La visión general sigue siendo que AFRICOM del Pentágono extienda sus tentáculos militarizados contra el atractivo del poder blando chino en África, que consiste de: a cambio de petróleo y minerales, construimos todo lo que queráis, y no tratamos de venderos “democracia para tontos”.

El gobierno de Bush despertó un poco tarde ante esta “amenaza” – al nacer AFRICOM en 2008. Bajo el gobierno de Obama, el humor es de un pánico total.
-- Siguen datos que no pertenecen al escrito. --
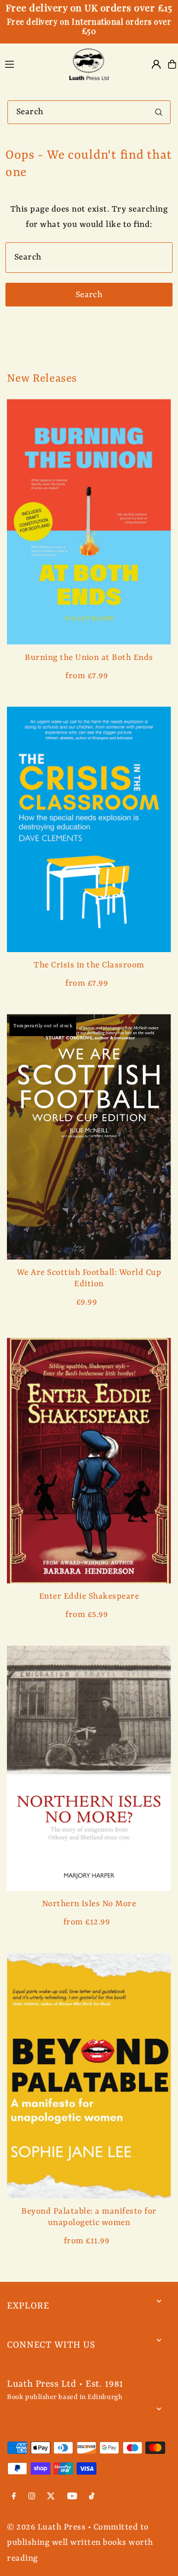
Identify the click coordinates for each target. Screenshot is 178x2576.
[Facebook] (14, 2497)
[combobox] (89, 112)
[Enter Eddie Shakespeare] (89, 1460)
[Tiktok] (91, 2497)
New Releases (42, 378)
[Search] (159, 112)
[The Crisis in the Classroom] (89, 829)
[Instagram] (31, 2497)
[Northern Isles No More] (89, 1768)
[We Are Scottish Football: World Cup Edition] (89, 1137)
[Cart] (172, 64)
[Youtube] (72, 2497)
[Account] (156, 64)
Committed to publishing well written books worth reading (80, 2543)
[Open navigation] (31, 64)
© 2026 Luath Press (46, 2527)
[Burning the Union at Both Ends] (89, 522)
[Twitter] (51, 2497)
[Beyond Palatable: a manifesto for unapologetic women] (89, 2076)
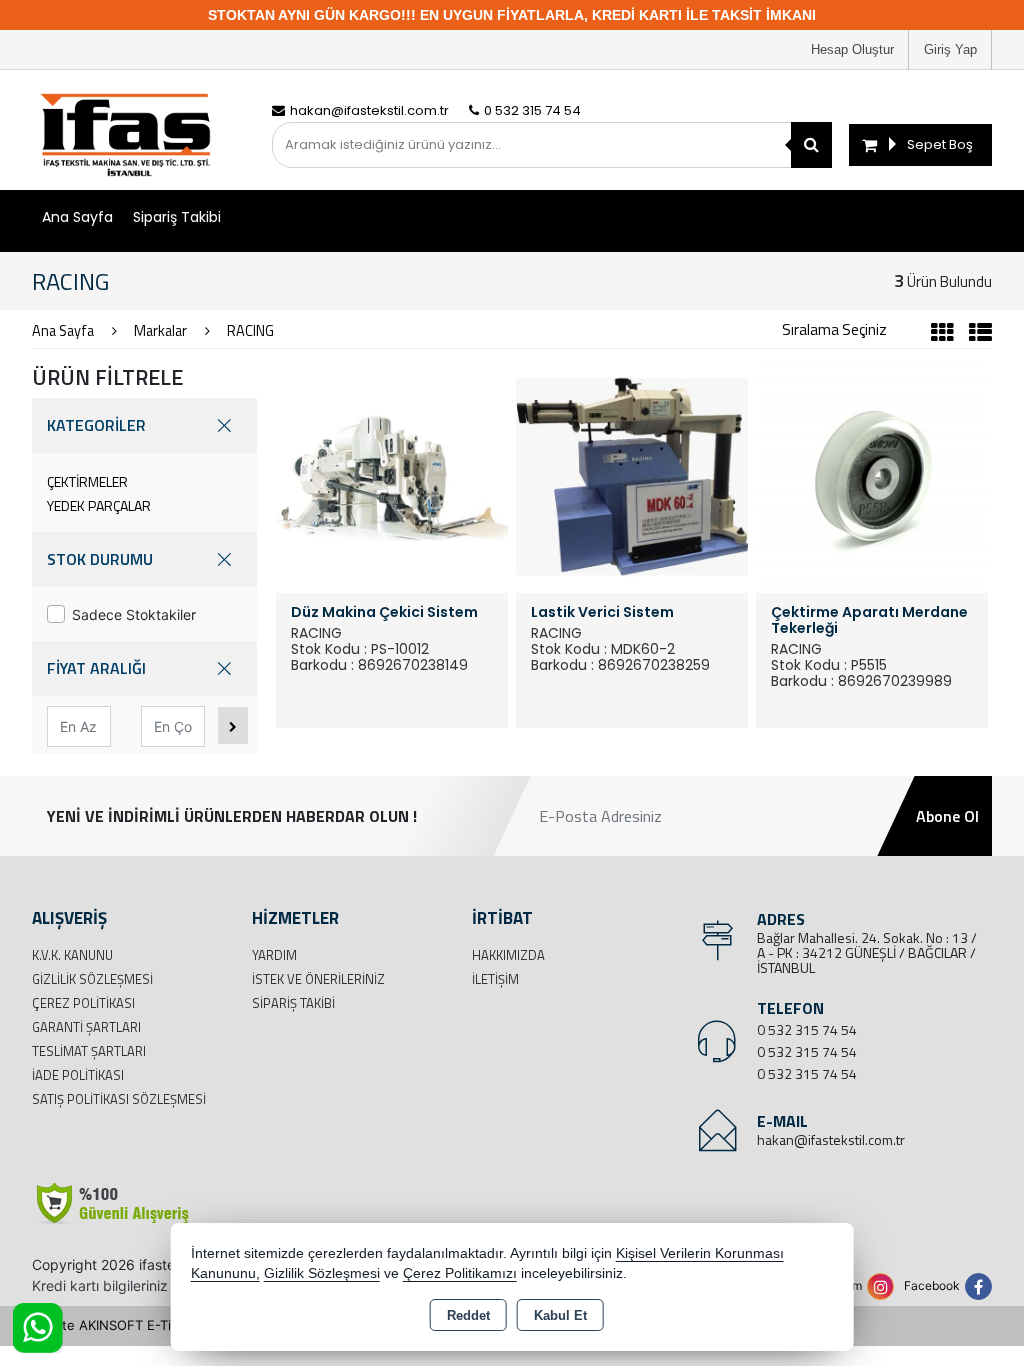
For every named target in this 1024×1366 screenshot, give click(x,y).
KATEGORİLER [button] (96, 425)
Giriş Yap (950, 49)
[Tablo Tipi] (975, 335)
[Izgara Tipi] (942, 335)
Para Petraeus, lo único que importa es “la guerra prolongada” con esteroides – de soldados en el terreno a ejércitos de drones, y ¿cómo van a estar en desacuerdo el Pentágono, la Casa Blanca y el Departamento de Estado?

El geógrafo y politólogo italiano Manlio Dinucci es uno de los pocos en señalar cómo funciona el neocolonialismo 2.0: basta con mirar al mapa. En África Central, el objetivo es la supremacía militar de EE.UU. –en el aire y en los servicios de inteligencia– sobre Uganda, Sudán del Sur, República Centroafricana y la República Democrática del Congo.

En Libia, el objetivo es ocupar una encrucijada absolutamente estratégica entre el Mediterráneo, el norte de África y Medio Oriente, con el beneficio (nostálgico) agregado de que Occidente –o sea París, Londres y Washington– finalmente lleguen a poseer bases como cuando el rey Idris estuvo en el poder (1951 a 1969). En conjunto, hay que establecer el control sobre el norte de África, África central, África oriental y –más problemáticamente– el Cuerno de África.

La pregunta del billón de dólares que nos espera es cómo reaccionará China – que planea sus acciones estratégicas años antes. En cuanto a la amazona Clinton, debe estar radiante. En Iraq, Washington destruyó meticulosamente todo un país durante dos largas décadas, solo para terminar sin nada – ni siquiera un contrato petrolero sustancial. Clinton tiene por lo menos un ejército privado – los “consejeros” que estarán estacionados en la embajada de EE.UU. en Bagdad, más grande que el Vaticano. Y considerando que los nuevos “consejeros” africanos de Obama serán pagados por el Departamento de Estado, ahora Clinton también posee su propio ejército privado africano. Después de noviembre de 2012, no deja de ser posible que Clinton entre al negocio de los contratistas. En el nombre sagrado de R2P, naturalmente.

Pepe Escobar es autor de “Globalistan: How the Globalized World is Dissolving into Liquid War ” (Nimble Books, 2007) y “ Red Zone Blues: a snapshot of Baghdad during the surge ”. Su último libro es “ Obama does Globalistan ” (Nimble Books, 2009).